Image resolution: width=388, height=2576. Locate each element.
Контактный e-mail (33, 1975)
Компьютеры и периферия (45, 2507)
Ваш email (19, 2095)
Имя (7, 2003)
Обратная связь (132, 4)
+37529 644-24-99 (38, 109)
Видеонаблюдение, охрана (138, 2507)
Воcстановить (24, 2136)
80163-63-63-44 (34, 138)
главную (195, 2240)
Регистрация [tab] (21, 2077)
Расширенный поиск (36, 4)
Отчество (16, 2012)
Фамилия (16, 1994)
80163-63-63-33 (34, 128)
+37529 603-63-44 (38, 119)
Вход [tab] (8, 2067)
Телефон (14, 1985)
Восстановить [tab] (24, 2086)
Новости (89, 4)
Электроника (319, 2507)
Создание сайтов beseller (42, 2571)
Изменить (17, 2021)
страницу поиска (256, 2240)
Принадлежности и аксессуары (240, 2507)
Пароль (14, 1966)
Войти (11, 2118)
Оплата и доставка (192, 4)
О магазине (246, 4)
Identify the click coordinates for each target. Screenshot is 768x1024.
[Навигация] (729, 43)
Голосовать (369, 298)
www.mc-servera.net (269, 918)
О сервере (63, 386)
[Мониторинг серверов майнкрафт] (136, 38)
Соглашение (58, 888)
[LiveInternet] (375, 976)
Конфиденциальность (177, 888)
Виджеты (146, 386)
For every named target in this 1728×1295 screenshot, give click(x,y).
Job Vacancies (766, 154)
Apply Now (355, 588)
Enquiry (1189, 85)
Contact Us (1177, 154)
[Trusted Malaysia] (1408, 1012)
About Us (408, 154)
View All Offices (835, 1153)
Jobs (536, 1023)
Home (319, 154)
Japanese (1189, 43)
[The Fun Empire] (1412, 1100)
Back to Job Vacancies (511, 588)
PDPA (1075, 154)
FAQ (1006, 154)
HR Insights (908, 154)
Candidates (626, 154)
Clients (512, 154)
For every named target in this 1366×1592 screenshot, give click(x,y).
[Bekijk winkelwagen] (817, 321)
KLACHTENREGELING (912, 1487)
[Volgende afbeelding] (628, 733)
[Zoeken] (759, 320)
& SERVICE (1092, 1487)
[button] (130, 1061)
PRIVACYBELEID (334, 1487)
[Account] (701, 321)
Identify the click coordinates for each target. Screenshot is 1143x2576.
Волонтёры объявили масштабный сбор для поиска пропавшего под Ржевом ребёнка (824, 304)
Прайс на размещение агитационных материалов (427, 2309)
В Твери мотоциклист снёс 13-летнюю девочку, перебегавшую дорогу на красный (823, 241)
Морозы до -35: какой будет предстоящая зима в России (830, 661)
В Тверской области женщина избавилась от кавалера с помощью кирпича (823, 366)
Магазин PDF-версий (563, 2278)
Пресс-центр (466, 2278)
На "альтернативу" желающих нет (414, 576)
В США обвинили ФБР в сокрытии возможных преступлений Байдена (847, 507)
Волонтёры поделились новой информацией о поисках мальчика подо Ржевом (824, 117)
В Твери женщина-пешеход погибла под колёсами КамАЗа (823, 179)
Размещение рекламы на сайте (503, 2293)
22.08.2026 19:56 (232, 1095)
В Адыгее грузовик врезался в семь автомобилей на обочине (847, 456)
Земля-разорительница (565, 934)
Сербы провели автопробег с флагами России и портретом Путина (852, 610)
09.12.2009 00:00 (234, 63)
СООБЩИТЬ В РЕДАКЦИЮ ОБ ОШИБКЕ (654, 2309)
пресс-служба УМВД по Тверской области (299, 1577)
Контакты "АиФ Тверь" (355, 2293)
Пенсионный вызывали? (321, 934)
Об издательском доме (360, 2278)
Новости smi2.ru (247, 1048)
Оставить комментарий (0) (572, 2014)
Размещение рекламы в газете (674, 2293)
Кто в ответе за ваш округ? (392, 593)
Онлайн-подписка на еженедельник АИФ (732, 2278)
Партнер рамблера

================================

• **GIVEN TASK**:
Reproduce all the records above, substituting "Open Positions" for "Job Vacancies" wherever it occurs and leaving everything else unchanged.

• **EXERCISE RESULT**:
Image resolution: width=388, height=2576. Locate each element.
Контактный e-mail (33, 1975)
Компьютеры и периферия (45, 2507)
Ваш email (19, 2095)
Имя (7, 2003)
Обратная связь (132, 4)
+37529 644-24-99 (38, 109)
Видеонаблюдение, охрана (138, 2507)
Воcстановить (24, 2136)
80163-63-63-44 (34, 138)
главную (195, 2240)
Регистрация [tab] (21, 2077)
Расширенный поиск (36, 4)
Отчество (16, 2012)
Фамилия (16, 1994)
80163-63-63-33 (34, 128)
+37529 603-63-44 (38, 119)
Вход [tab] (8, 2067)
Телефон (14, 1985)
Восстановить [tab] (24, 2086)
Новости (89, 4)
Электроника (319, 2507)
Создание сайтов beseller (42, 2571)
Изменить (17, 2021)
страницу поиска (256, 2240)
Принадлежности и аксессуары (240, 2507)
Пароль (14, 1966)
Войти (11, 2118)
Оплата и доставка (192, 4)
О магазине (246, 4)
Identify the click coordinates for each target. Screenshot is 768x1024.
[Навигация] (729, 43)
Голосовать (369, 298)
www.mc-servera.net (269, 918)
О сервере (63, 386)
[Мониторинг серверов майнкрафт] (136, 38)
Соглашение (58, 888)
[LiveInternet] (375, 976)
Конфиденциальность (177, 888)
Виджеты (146, 386)
For every named target in this 1728×1295 screenshot, give click(x,y).
Open Positions (766, 154)
Apply Now (355, 588)
Enquiry (1189, 85)
Contact Us (1177, 154)
[Trusted Malaysia] (1408, 1012)
About Us (408, 154)
View All Offices (835, 1153)
Jobs (536, 1023)
Home (319, 154)
Japanese (1189, 43)
[The Fun Empire] (1412, 1100)
Back to Open Positions (511, 588)
PDPA (1075, 154)
FAQ (1006, 154)
HR Insights (908, 154)
Candidates (626, 154)
Clients (512, 154)
For every named target in this 1366×1592 screenshot, give click(x,y).
[Bekijk winkelwagen] (817, 321)
KLACHTENREGELING (912, 1487)
[Volgende afbeelding] (628, 733)
[Zoeken] (759, 320)
& SERVICE (1092, 1487)
[button] (130, 1061)
PRIVACYBELEID (334, 1487)
[Account] (701, 321)
Identify the click coordinates for each target. Screenshot is 1143x2576.
Волонтёры объявили масштабный сбор для поиска пропавшего под Ржевом ребёнка (824, 304)
Прайс на размещение агитационных материалов (427, 2309)
В Твери мотоциклист снёс 13-летнюю девочку, перебегавшую дорогу на красный (823, 241)
Морозы до -35: какой будет предстоящая зима в России (830, 661)
В Тверской области женщина избавилась от кавалера с помощью кирпича (823, 366)
Магазин PDF-версий (563, 2278)
Пресс-центр (466, 2278)
На "альтернативу" желающих нет (414, 576)
В США обвинили ФБР в сокрытии возможных преступлений Байдена (847, 507)
Волонтёры поделились новой информацией о поисках мальчика подо Ржевом (824, 117)
В Твери женщина-пешеход погибла под колёсами КамАЗа (823, 179)
Размещение рекламы на сайте (503, 2293)
22.08.2026 19:56 (232, 1095)
В Адыгее грузовик врезался в семь автомобилей на обочине (847, 456)
Земля-разорительница (565, 934)
Сербы провели автопробег с флагами России и портретом Путина (852, 610)
09.12.2009 00:00 (234, 63)
СООБЩИТЬ В РЕДАКЦИЮ ОБ ОШИБКЕ (654, 2309)
пресс-служба УМВД по Тверской области (299, 1577)
Контакты "АиФ Тверь" (355, 2293)
Пенсионный вызывали? (321, 934)
Об издательском доме (360, 2278)
Новости smi2.ru (247, 1048)
Оставить комментарий (0) (572, 2014)
Размещение рекламы в газете (674, 2293)
Кто в ответе за ваш округ? (392, 593)
Онлайн-подписка на еженедельник АИФ (732, 2278)
Партнер рамблера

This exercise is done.